I, however, was grateful to see the Maly’s epic tale about the sufferings of a Russian village under the scourge of the Soviet command economy. What the production lacked in current novelty it may have gained in contemporary historical perspective. We understand even better now the depth of corruption the drama inexorably unfolds. Distance also reveals how truly subversive Brothers and Sisters was, how it turned the system’s own performance style—heroic gestures, large sentiments and intermittent group “hymns”—against itself.
Baryshnikov was in the audience of Brothers and Sisters the Saturday I was there, but all of Brighton Beach turned out for the Ostrovsky play. Word had it that this was really the production to see. Since Ostrovsky’s old chestnut of a mother-son recognition plot was played out against the background of a third-rate provincial acting company, I sat there for a long while thinking that I was seeing something diabolically clever—a send-up of a third-rate acting company (and like Brothers and Sisters, another sort of undermining through formal means). The minimal but hilarious set, with its ghastly, dust-laden fake potted plants, led one in this amusing direction.

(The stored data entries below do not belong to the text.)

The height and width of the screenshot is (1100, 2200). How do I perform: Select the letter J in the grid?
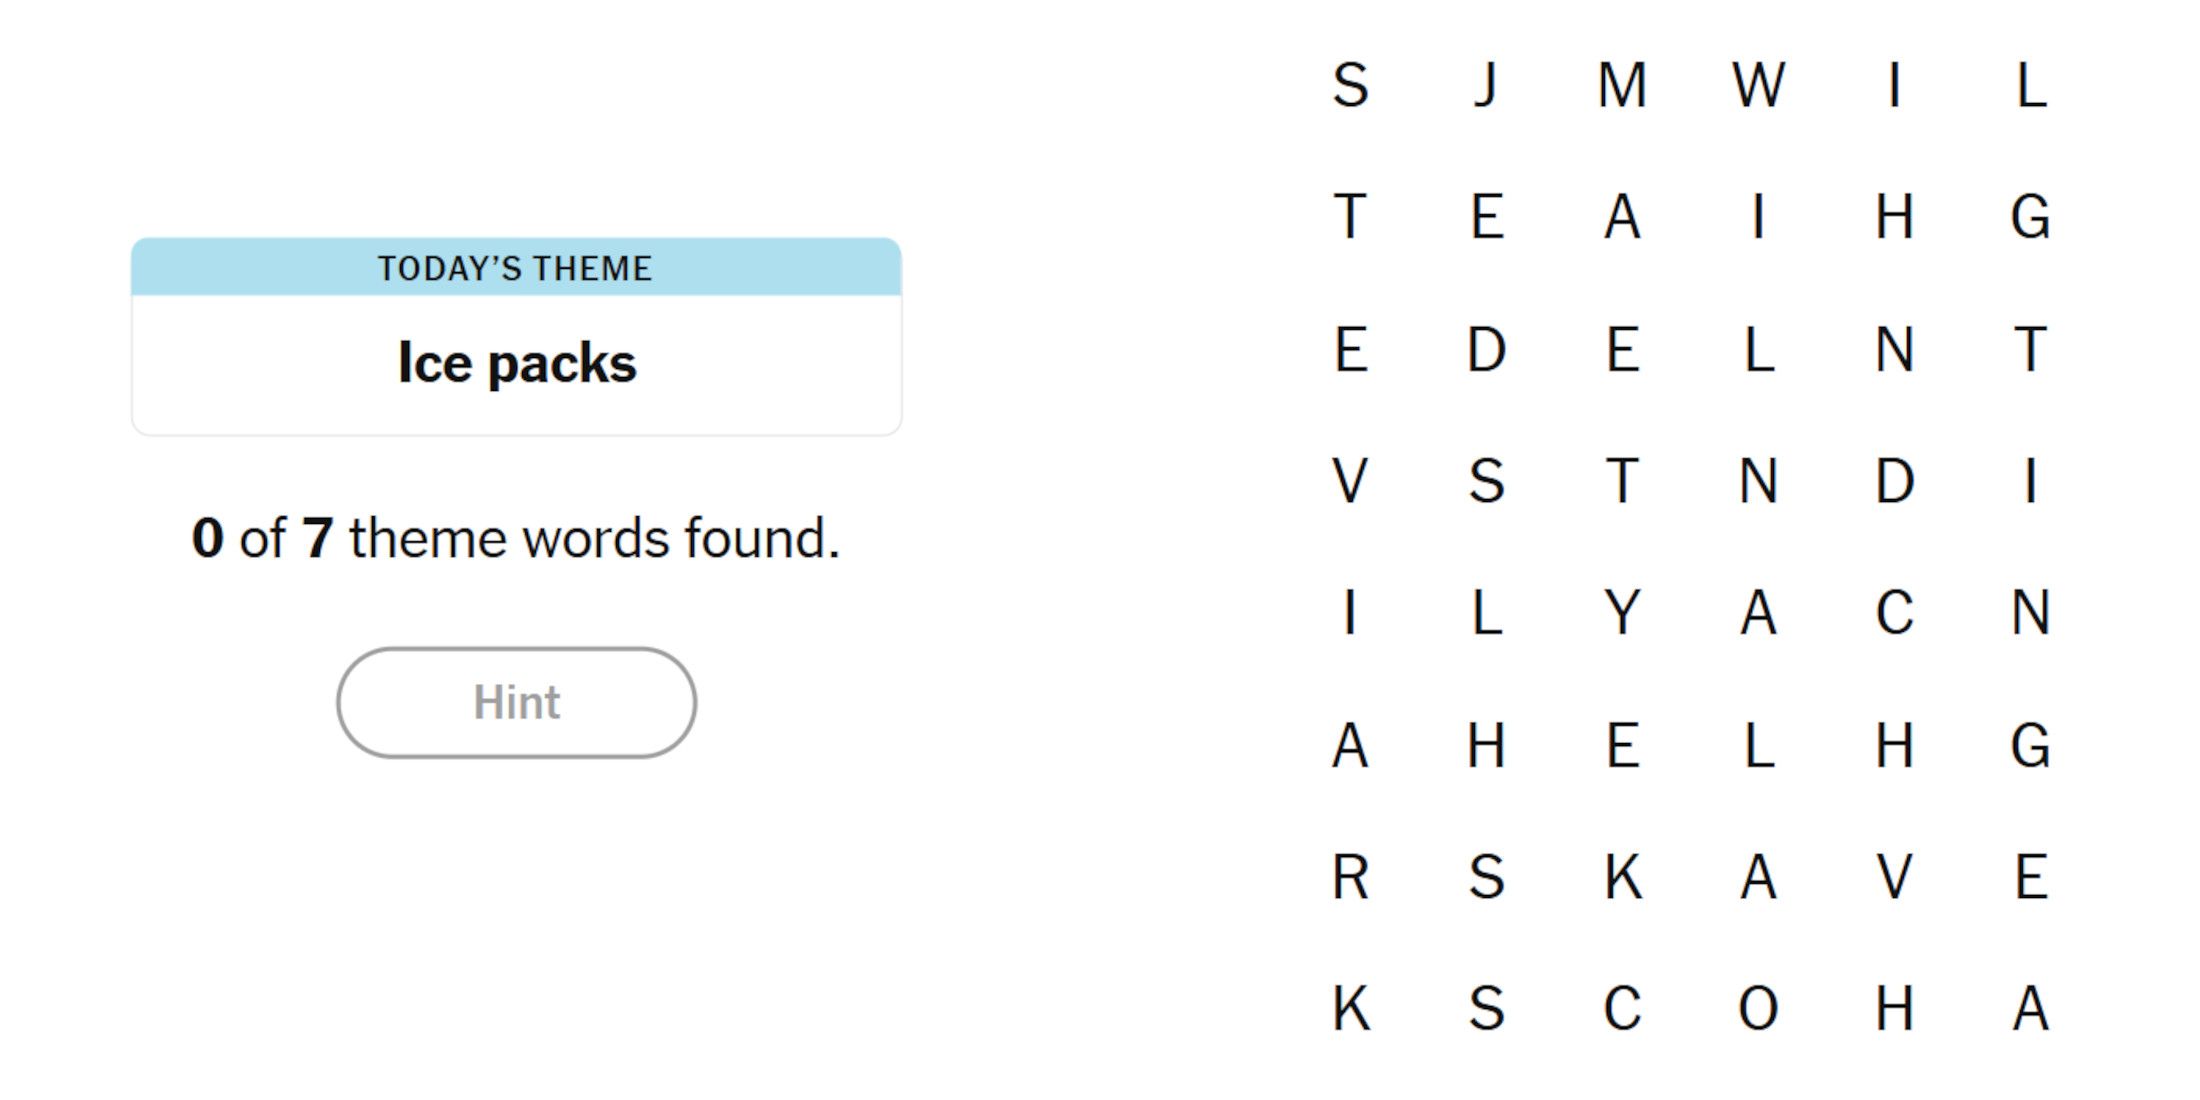pos(1486,85)
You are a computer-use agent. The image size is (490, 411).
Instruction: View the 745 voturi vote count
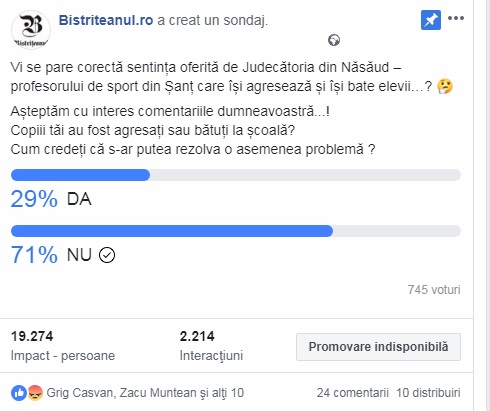click(x=434, y=290)
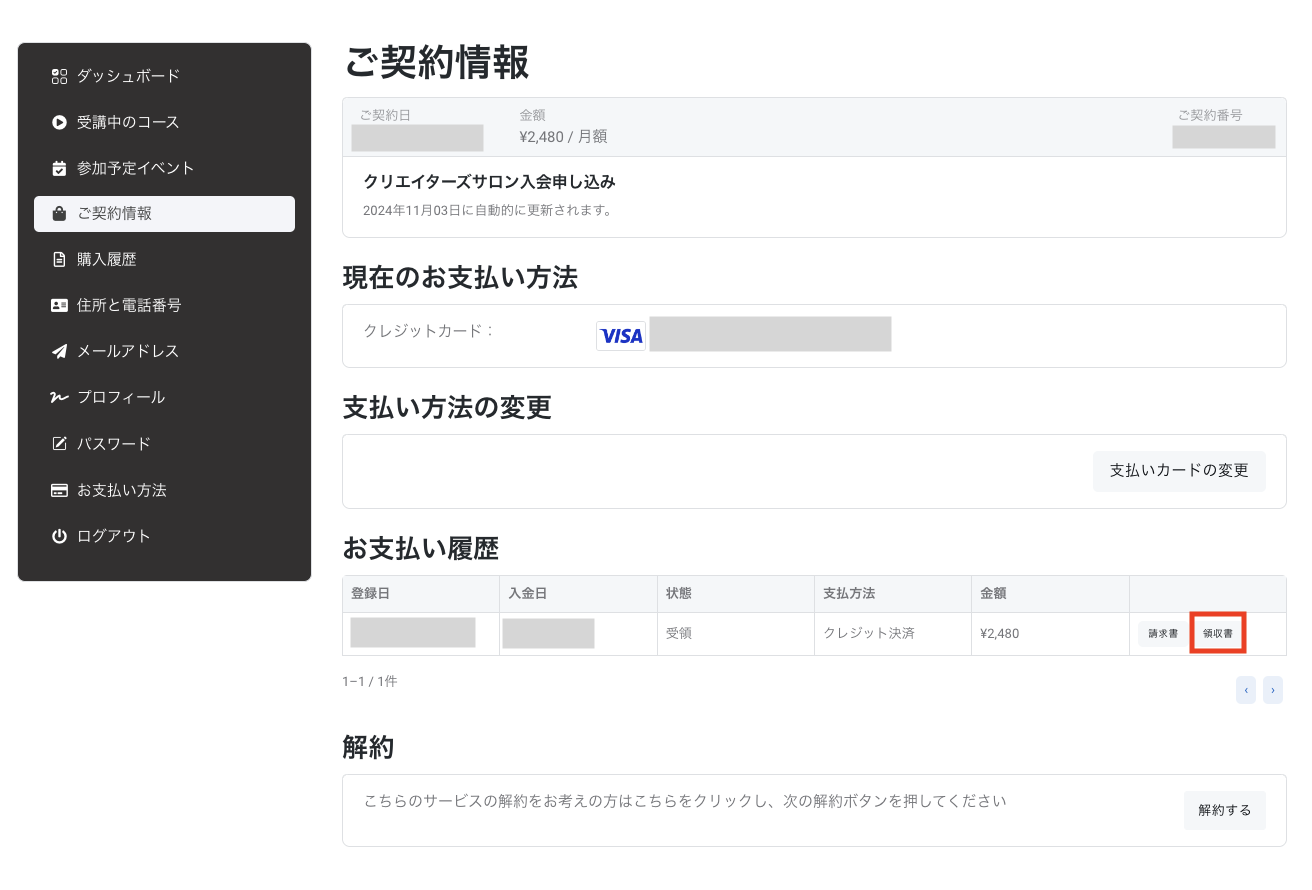Click the address card icon beside 住所と電話番号
The image size is (1312, 890).
pyautogui.click(x=59, y=306)
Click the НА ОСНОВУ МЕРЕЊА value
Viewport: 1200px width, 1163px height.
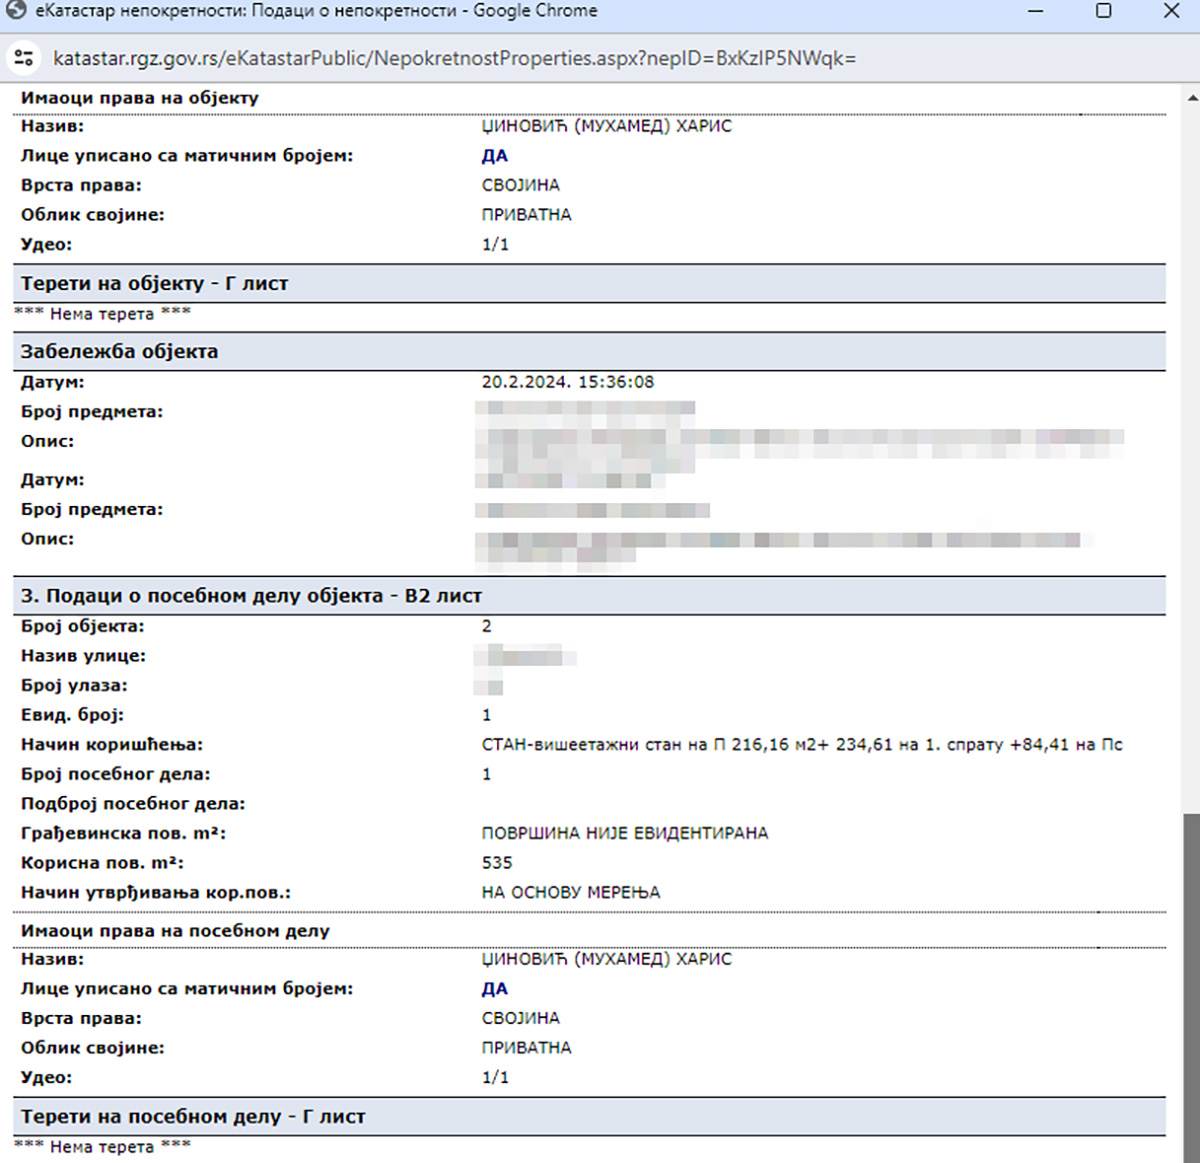pos(570,892)
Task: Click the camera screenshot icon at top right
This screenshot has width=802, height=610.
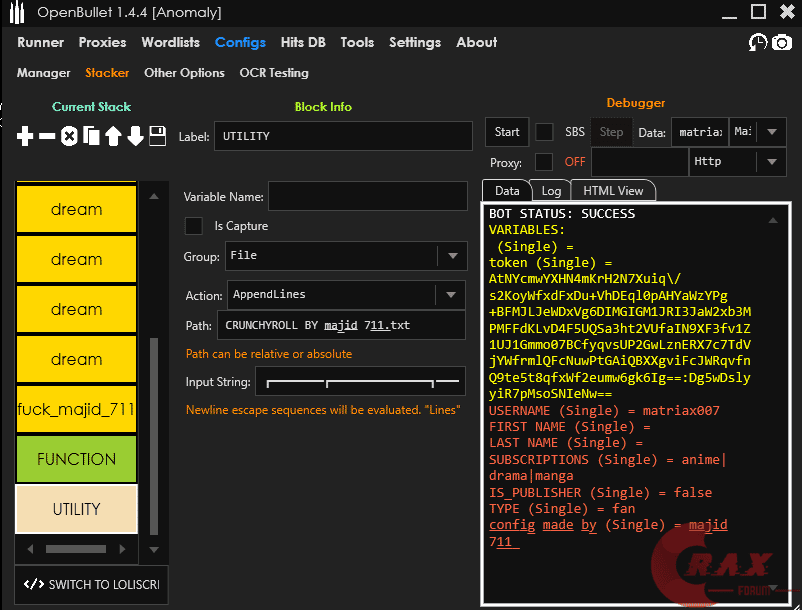Action: [x=782, y=42]
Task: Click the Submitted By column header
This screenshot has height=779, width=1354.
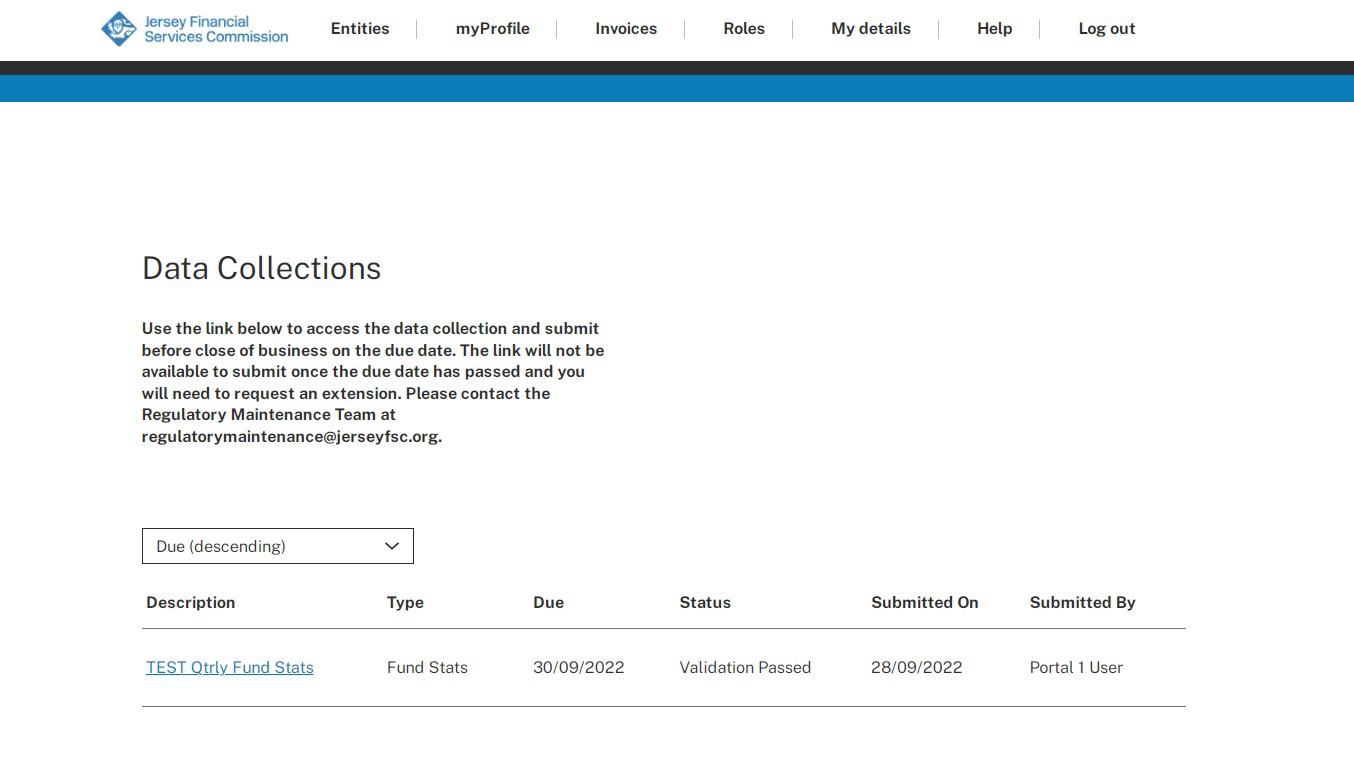Action: coord(1082,603)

But once again, the experience ended in confusion and cultural disconnect. Here were some of the most distinguished actors of Russia, laden with awards, known also for their film work: Why did they look, well, like a real provincial company? The Russian-speaking members of the audience were enjoying themselves, but the Americans sat in bewilderment. Or were we right in perceiving what appeared to be a sentimental milking of the text, with actors intent on making drawn-out “star” entrances and exits? Were we not able to appreciate good theatre produced under unfamiliar rules of engagement?
And yet we’re grateful to have been offered this peek (too old! too sentimental! not representative of Russian theatre today!) into another theatre culture. I asked Nigel Redden, director of the Lincoln Center Festival for the past three seasons, about Piotr Fomenko’s refusal to accompany the production after having been announced as a speaker at a festival symposium. Redden is infinitely gracious and winningly understated. “We didn’t know that then,” he chuckled.
Though British, Redden has had a long history in the American performing arts world. He continues as general director of the Spoleto Festival in Charleston, has worked as executive director of the Santa Fe Opera and for a time ran the performing arts program of the Walker Art Center in Minneapolis. He admits to no problems about funding or raising audiences for foreign-language theatre, even though his most ambitious plan of the moment is another mini-festival of English-language work.
I ask him about bringing German theatre to the U.S. He chuckles again. “I tried to bring the Schaubuhne Three Sisters to Spoleto a few years ago, 1989 or 1990. It needed heavy subsidies, but the man at the German foreign office asked me, ‘Now Charleston, is that near Los Angeles?’ And that seemed to be the end of it.”
Elinor Fuchs is the author of The Death of Character (Indiana University Press, 1996).